Yemen’i Parçalama Projesi Devrede
Yemen’in batı kıyıları BAE, batı ülkeleri ve Siyonistlerin işgali altında bulunmaktadır ve bu rejimler İngiltere’nin liderliğinde Yemen’i bölmeye bu bölgelerden başlamak istiyor.
Yemen’in Babülmendep Boğazına bakan batı kıyısı, Taiz vilayetinin el-Makha bölgesinden batıdaki Hicce vilayetindeki Midi limanına kadar uzanıyor ve burası Arap ve uluslararası istihbarat servisleri için bir üs haline geldi.
El-Arabi el-Cedid Gazetesi, Yemen'deki bu çok önemli sahilin durumu hakkındaki haberinde, Arap-Batı casus güçlerinin bu bölgede bulunduğunu, Yemen halkının bu bölgelere girmesine izin verilmediğini; Çünkü bu bölgede çok sayıda eğitim merkezi bulunduğunu ve bu sahildeki yabancıların sayısının ve merkezlerinin çok arttığını açıkladı.
Bu gazete, bayı kıyılarındaki, Halic, Aden ve Taiz’deki Yemenli güvenlik ve askeri komutanlarından ve üst düzey diplomatik kaynaklardan naklen şu ifadelerde bulundu: ‘Batı Şeria, Yemen halkının tamamen kontrolünden çıktı ve BAE ve Suudi Arabistan, birkaç ülkenin orada yerleşke kurmasının yolunu açtı.
Suudi Arabistan, BAE, Mısır, Siyonist rejim, Fransa ve İngiltere Yemen’in batı kıyısındadır ve askeri üsler kurmuşlardır.

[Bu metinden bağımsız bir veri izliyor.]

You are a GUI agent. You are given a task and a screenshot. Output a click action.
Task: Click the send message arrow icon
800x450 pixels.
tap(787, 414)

Üstelik bu bölgedeki birçok askeri ve casusluk grubu, bu ülkelere ait bir koalisyon şeklinde mevcuttur.
Yemen’in batı kıyısında İsrail, İngiltere ve Fransa’nın işgalci varlığı
İstifa eden Yemen hükümetinin üst düzey bir kaynağı el-Arabi el-Cedid Gazetesine şunları söyledi: ‘Suudi Arabistan, BAE ve Mısır gibi Arap aktörlerin yanı sıra, Yemen kıyılarında doğrudan rol oynayan en önemli uluslararası aktörler, ortak hedefleri olan İsrail, İngiltere ve Fransa'dır.’

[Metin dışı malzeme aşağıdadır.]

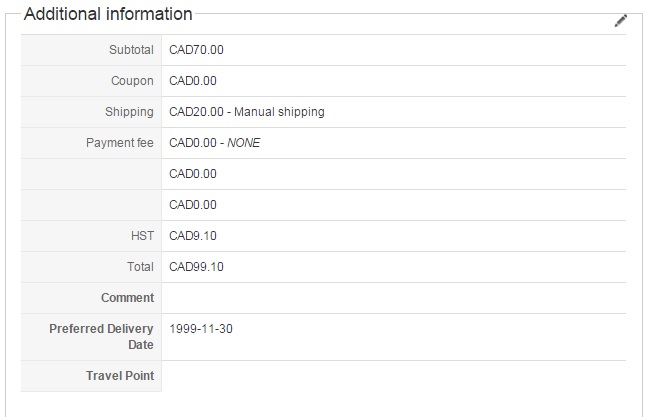Click the Travel Point label
Image resolution: width=654 pixels, height=417 pixels.
tap(120, 376)
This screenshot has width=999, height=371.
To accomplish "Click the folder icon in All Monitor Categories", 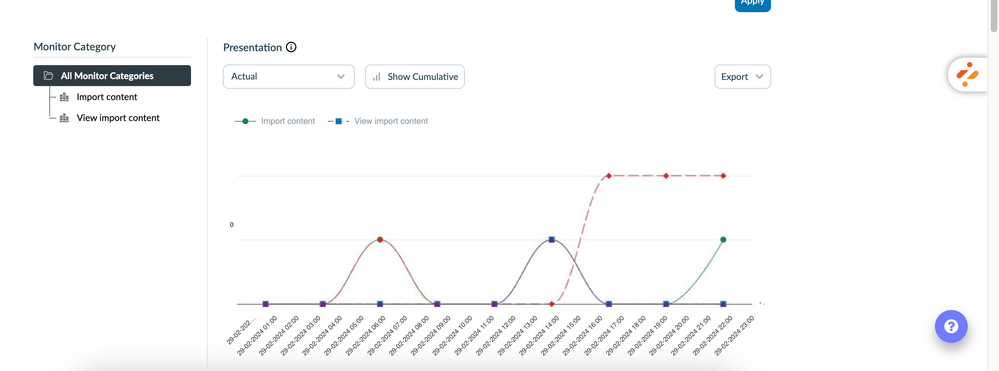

Bu gazetenin açıklamalarına göre, BAE'nin öncülüğünü yaptığı bu planın, Kızıldeniz'e bakan Batı kıyılarını Yemen halkının kontrolünden çıkarmaktan başka bir amacı yok gibi görünüyor ve bu da "İngiliz planlarına ve arzularına dayanıyor." Bu ülke, Yemen'i birçok tarafın üzerinde tartıştığı nüfuz alanlarına bölmeye çalışıyor.
Yine bu gazetede yer alan ifadelere göre, Fransa'nın Yemen kıyılarındaki varlığı, iki ülke arasındaki ortak ilişkiler ve ittifakların sonucu olarak Paris ve Abu Dabi'nin çıkarları doğrultusundadır; Özellikle BAE, Afrika'daki Fransız askeri üslerini kullanıyor ve Fransa, Belhaf bölgesinde (güney Yemen) sıvılaştırılmış doğal gaz olan Yemen'deki en büyük yatırım projesine sahiptir. Total şirketi bu projeyi yönetmektedir ve BAE de bu projeye el atmıştır.
El-Arabi el-Cedid Siyonistlerin bu bölgedeki rolü hakkında da şunları yazdı: ‘Bu rejimin Batı Yemen'e olan ilgisi, BAE ile işbirliği içinde askeri üsler inşa edebilmesi için bu hassas bölgede bulunma çabalarından kaynaklanmaktadır. Sanki bu rejim Arap Yarımadası'nda ve Afrika Boynuzu'nda kalkınmak ve uluslararası geçişlerdeki çıkarlarını korumak istiyor.’
Filistin direnişine baskı yapmak amacıyla Yemen’in batı kıyılarını işgal etmek
Bu gazetenin haberine göre, Kızıldeniz ve Babülmendep Boğazındaki Filistin direnişine desteğin yollarını kapatmak için Yemen halkının batı kıyılarını kullanması yasaklandı. Aynı zamanda bu sahilin işgali de Arap ülkelerine, ilişkilerini tamamen kesmeleri için baskı oluşturacaktır. Dahası, BAE, özellikle iki tarafın Afrika Boynuzu'nda çok sayıda askeri üssü olduğu dikkate alınarak, ekonomik ve askeri çıkarlarını sürdürmek için Siyonistlerin varlığını istemektedir.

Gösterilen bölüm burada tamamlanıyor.